So I'm going to write some things on here about what I think about during Mass (or I'm going to write one or two things and then forget about it).
Today I'm writing about the Our Father. I think about a lot of things during the Our Father. For one thing, it does not get old praying the same prayer over and over. In fact, you see new layers in it, and sometimes it feels like the prayer gets stronger, deeper, and more heartfelt each time I say it. It's like saying, "I love you." It doesn't lose its meaning; if anything, it becomes more meaningful every time you say it.
I've always loved the simple beauty in the act of saying the Our Father together on Sundays, because that prayer is echoing around the world as parishes all over the globe say it together in dozens of different languages. In this prayer, we are united.
Perhaps because of the Our Father, I've fallen into the habit of praying in first-person plural. I'm worried about my tests, so I pray that we may all succeed in our attempts to glorify our God. I'm worried about my family's health, so I pray that we as a Church may receive healing for those we love. I'm concerned about my friends, so I pray that we as a species can have inner peace and know how best to pass along that peace to each other. It's an odd thing, but I've grown to love it, and it gets me out of my own head.
A couple of phrases in the Our Father often strike me: "give us this day our daily bread" and "lead us not into temptation, BUT deliver us from evil".
But what's struck me lately is where the Our Father falls in the Liturgy. It's after the consecration, right after the Great Amen, when Christ is there in our midst on the altar. It's a precious, beautiful thing to stand with the Church around the world and pray with Christ among us the prayer that Christ himself spoke, with the Son and to the Father:
Our Father
Who art in heaven,
Hallowed be thy name.
Thy kingdom come.
Thy will be done
On earth as it is in heaven.
Give us this day our daily bread,
and forgive us our trespasses as we forgive those who trespass against us.
And lead us not into temptation but deliver us from evil.
Like the Amen, I often think that the Our Father from our lips represents a submission from us, just like it represented the constant submission of the Son to the Father. By praying that prayer, the one the Lamb on the altar prayed first, we join ourselves to his obedience and offer ourselves to God.

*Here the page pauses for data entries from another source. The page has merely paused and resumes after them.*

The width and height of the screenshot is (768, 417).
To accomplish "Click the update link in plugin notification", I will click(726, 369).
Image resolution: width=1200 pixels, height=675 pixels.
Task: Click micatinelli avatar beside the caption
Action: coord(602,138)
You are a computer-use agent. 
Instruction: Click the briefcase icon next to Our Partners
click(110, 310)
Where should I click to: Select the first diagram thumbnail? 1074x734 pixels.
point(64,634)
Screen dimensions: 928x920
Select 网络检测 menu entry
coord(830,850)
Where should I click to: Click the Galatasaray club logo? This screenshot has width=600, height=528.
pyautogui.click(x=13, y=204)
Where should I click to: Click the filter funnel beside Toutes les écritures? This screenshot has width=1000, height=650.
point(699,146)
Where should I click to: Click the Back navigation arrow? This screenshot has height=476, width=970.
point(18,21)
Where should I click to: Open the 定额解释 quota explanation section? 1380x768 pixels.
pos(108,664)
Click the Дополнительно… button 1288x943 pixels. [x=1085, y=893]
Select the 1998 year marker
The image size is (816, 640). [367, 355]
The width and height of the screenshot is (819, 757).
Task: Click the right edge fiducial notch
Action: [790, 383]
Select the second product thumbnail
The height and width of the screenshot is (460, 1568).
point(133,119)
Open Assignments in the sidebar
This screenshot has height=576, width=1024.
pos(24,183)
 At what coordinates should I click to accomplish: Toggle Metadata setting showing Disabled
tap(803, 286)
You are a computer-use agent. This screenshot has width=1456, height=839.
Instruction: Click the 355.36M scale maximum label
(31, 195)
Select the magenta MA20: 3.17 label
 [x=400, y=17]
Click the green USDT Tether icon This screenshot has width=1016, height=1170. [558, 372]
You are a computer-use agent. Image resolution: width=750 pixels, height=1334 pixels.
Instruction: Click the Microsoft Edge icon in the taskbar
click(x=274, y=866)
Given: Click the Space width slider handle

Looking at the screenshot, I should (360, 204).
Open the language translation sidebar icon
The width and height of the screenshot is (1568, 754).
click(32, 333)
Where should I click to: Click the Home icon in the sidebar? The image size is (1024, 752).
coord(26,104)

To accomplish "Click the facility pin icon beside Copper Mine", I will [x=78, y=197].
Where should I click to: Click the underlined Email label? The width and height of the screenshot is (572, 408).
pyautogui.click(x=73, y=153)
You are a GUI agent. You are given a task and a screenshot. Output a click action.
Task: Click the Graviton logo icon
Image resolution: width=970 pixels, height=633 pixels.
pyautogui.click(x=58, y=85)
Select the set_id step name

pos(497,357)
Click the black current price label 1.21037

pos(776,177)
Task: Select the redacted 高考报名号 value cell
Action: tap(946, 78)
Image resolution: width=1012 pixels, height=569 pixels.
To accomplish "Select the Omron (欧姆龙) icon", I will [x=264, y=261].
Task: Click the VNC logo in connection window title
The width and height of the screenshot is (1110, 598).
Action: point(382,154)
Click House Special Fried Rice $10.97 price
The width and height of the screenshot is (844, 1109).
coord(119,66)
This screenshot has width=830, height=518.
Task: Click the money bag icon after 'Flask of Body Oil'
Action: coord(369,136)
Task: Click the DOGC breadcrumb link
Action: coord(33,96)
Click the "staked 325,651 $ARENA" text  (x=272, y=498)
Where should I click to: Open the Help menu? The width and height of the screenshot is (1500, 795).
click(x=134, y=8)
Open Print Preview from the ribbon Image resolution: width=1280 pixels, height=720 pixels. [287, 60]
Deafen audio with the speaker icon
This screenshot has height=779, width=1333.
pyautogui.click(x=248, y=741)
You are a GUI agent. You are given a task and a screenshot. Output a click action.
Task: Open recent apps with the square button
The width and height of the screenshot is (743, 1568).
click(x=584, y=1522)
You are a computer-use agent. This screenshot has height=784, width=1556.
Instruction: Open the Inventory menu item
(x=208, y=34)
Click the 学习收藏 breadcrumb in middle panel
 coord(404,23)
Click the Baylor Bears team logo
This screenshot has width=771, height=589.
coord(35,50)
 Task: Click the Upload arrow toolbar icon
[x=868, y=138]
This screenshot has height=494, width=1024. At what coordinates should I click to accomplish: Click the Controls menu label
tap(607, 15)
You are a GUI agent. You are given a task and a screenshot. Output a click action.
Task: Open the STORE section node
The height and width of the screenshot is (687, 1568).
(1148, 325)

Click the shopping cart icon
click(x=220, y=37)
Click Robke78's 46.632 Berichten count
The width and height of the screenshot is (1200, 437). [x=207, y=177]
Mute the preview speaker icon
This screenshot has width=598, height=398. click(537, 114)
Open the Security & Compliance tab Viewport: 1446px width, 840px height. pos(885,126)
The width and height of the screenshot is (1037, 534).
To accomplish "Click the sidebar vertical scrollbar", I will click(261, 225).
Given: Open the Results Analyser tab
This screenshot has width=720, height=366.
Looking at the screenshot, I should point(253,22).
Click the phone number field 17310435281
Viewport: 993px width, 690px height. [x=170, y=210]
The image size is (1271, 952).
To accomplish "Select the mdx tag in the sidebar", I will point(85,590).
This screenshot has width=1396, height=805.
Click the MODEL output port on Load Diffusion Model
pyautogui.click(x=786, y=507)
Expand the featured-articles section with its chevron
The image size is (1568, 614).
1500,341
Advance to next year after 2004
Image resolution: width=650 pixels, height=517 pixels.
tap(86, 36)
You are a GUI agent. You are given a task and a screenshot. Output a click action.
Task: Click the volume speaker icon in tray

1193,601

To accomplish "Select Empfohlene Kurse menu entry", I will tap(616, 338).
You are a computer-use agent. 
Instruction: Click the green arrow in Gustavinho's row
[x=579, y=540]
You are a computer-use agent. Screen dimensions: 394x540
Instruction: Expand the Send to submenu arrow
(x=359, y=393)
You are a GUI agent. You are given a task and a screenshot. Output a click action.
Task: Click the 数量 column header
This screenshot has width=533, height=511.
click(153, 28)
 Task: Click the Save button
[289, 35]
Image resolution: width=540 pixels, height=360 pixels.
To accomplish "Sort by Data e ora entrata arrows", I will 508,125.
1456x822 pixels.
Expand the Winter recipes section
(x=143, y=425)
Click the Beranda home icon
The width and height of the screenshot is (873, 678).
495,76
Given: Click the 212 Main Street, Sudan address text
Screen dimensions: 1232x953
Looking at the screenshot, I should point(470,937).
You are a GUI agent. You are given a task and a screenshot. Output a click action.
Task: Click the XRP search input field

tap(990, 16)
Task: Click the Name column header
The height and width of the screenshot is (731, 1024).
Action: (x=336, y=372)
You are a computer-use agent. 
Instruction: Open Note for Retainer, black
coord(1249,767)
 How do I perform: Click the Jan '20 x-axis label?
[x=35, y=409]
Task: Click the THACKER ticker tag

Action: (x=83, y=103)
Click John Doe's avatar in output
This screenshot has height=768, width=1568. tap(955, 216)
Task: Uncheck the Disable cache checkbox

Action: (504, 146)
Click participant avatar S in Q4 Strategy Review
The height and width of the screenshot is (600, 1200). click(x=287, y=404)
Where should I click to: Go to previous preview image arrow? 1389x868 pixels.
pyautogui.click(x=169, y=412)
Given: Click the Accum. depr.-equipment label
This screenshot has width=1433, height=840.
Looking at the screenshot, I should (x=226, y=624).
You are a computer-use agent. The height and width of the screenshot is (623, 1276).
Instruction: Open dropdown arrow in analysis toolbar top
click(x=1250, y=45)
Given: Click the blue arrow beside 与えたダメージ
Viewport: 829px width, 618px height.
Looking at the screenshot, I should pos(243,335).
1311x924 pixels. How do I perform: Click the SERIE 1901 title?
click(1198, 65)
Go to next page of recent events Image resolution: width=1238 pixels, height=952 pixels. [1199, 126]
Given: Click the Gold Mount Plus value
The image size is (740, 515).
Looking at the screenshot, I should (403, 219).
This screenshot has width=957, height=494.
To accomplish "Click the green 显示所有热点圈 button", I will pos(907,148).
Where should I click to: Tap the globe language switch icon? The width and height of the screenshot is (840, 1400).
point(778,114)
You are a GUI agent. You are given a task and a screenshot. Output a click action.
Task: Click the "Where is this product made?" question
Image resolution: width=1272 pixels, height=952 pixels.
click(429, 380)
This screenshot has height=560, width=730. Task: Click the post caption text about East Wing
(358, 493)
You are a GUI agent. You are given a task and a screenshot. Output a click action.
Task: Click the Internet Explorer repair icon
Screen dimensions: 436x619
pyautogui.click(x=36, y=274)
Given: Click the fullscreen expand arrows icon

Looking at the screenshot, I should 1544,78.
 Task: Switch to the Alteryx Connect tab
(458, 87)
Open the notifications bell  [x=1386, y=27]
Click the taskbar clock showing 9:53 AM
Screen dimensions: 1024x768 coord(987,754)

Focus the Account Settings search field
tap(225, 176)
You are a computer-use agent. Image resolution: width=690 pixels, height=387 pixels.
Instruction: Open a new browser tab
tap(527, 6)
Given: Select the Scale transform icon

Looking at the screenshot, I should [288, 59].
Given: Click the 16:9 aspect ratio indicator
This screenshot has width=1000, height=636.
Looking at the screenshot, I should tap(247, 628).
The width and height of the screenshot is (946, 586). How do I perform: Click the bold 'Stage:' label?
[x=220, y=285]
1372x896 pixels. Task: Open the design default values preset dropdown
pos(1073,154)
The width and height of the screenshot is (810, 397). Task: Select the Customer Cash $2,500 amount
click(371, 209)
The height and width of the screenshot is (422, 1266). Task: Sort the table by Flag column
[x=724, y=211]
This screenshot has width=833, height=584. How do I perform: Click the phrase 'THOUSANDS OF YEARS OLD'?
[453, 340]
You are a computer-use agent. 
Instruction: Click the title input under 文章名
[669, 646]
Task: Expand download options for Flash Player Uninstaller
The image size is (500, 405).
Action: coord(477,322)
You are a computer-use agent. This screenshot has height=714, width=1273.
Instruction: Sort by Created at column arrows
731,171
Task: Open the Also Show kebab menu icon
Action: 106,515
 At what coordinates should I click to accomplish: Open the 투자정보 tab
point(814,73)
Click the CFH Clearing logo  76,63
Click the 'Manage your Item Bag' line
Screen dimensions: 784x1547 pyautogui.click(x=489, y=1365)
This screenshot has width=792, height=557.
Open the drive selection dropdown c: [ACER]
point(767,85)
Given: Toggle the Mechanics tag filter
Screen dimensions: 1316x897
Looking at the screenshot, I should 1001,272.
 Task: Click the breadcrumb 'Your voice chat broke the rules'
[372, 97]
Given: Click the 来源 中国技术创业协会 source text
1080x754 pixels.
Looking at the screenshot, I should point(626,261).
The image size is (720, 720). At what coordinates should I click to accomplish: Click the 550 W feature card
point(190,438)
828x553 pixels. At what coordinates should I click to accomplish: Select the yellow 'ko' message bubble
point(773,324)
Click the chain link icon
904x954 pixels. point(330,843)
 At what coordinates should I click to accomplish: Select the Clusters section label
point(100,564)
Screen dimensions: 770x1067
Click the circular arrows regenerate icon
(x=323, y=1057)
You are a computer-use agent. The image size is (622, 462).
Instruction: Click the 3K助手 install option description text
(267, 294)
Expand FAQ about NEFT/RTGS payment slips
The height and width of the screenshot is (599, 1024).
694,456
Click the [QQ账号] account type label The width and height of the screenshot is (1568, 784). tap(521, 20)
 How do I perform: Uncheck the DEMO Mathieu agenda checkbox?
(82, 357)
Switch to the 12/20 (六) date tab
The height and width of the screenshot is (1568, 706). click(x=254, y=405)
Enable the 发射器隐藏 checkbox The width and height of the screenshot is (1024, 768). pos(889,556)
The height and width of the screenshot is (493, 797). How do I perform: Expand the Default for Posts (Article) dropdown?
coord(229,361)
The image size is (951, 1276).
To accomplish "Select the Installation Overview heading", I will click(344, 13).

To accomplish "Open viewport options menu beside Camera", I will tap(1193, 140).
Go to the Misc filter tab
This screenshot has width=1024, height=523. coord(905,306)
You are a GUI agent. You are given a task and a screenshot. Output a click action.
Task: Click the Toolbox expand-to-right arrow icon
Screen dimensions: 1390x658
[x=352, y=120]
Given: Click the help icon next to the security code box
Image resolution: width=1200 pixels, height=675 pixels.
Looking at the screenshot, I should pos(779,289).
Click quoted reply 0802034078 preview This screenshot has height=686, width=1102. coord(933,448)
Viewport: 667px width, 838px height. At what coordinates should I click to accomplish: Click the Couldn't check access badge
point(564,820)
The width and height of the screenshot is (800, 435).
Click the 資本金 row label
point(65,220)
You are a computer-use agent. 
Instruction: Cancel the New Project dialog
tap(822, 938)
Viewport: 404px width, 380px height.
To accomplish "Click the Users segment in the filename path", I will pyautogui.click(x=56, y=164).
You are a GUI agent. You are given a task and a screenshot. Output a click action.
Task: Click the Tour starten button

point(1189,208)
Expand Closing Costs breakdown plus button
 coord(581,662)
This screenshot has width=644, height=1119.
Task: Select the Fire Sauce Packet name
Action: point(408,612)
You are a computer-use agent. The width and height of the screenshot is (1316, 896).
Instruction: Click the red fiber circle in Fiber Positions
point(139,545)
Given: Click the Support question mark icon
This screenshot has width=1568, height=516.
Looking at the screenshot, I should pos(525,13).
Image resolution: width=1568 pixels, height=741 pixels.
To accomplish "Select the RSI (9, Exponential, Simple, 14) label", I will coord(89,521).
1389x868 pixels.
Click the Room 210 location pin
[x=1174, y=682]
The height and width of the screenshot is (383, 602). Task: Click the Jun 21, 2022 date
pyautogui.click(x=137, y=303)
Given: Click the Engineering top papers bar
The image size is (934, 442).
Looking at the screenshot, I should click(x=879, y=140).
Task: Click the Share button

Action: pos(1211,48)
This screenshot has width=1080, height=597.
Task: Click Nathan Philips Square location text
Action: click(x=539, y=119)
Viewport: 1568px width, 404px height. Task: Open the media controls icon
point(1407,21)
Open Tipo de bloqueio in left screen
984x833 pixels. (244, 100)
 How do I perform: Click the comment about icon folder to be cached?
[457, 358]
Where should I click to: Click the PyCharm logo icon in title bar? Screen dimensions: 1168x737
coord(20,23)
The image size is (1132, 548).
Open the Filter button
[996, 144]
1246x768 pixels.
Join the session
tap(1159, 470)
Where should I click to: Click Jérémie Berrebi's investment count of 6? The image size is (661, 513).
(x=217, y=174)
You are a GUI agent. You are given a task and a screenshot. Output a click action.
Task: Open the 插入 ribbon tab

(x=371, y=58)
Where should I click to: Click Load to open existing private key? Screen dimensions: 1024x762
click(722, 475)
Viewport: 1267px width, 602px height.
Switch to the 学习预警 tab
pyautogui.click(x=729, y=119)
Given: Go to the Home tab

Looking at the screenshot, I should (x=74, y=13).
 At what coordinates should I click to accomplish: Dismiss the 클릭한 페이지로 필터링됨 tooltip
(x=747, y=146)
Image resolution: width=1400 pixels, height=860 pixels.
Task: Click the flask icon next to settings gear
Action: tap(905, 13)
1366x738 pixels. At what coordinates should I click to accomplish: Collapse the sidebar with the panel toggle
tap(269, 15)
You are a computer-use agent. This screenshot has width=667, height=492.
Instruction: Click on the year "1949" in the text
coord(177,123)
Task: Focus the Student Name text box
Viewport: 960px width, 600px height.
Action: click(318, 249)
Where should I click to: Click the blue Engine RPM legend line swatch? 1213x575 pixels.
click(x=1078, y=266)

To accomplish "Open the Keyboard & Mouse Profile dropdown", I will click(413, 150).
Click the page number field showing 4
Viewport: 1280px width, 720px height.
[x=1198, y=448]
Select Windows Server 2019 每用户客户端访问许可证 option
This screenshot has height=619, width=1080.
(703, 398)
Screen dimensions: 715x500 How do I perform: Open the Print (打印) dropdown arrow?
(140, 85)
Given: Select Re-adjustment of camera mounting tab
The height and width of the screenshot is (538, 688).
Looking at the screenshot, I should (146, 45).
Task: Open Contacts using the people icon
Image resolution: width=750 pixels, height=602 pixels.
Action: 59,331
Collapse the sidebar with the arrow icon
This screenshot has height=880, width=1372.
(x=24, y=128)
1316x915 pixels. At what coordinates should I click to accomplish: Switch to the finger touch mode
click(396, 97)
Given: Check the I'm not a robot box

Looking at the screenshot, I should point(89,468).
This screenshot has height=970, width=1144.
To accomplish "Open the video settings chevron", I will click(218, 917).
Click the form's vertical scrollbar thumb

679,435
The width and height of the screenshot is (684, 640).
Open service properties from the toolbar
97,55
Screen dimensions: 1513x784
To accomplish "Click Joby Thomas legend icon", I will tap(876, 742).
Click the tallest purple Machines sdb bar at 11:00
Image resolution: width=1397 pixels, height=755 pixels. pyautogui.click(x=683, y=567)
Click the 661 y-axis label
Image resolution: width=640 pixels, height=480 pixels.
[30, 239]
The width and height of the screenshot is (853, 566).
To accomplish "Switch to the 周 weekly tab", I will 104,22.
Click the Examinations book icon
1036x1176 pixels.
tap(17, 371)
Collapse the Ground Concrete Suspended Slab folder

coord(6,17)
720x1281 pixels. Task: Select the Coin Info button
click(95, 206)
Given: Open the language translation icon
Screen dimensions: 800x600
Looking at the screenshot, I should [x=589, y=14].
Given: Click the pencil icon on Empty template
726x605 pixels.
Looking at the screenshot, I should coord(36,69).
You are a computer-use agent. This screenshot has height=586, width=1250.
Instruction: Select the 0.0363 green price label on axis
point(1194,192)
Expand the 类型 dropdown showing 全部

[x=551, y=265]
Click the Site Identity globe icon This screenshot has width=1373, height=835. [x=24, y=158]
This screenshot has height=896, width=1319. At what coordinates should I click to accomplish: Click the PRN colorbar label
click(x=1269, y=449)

In response, the Father accepts our prayer as he accepted the Son's obedience. Because of what Christ did, we "dare to say" the same prayer Jesus did and dare to call God our Father. Greeting each other as brothers and sisters comes after that. The wedding supper of the Lamb comes after that. And so the Our Father is not just "filler", and it's just as powerful whether it's sung or spoken. For me, it's become one of the most beautiful moments of the Mass.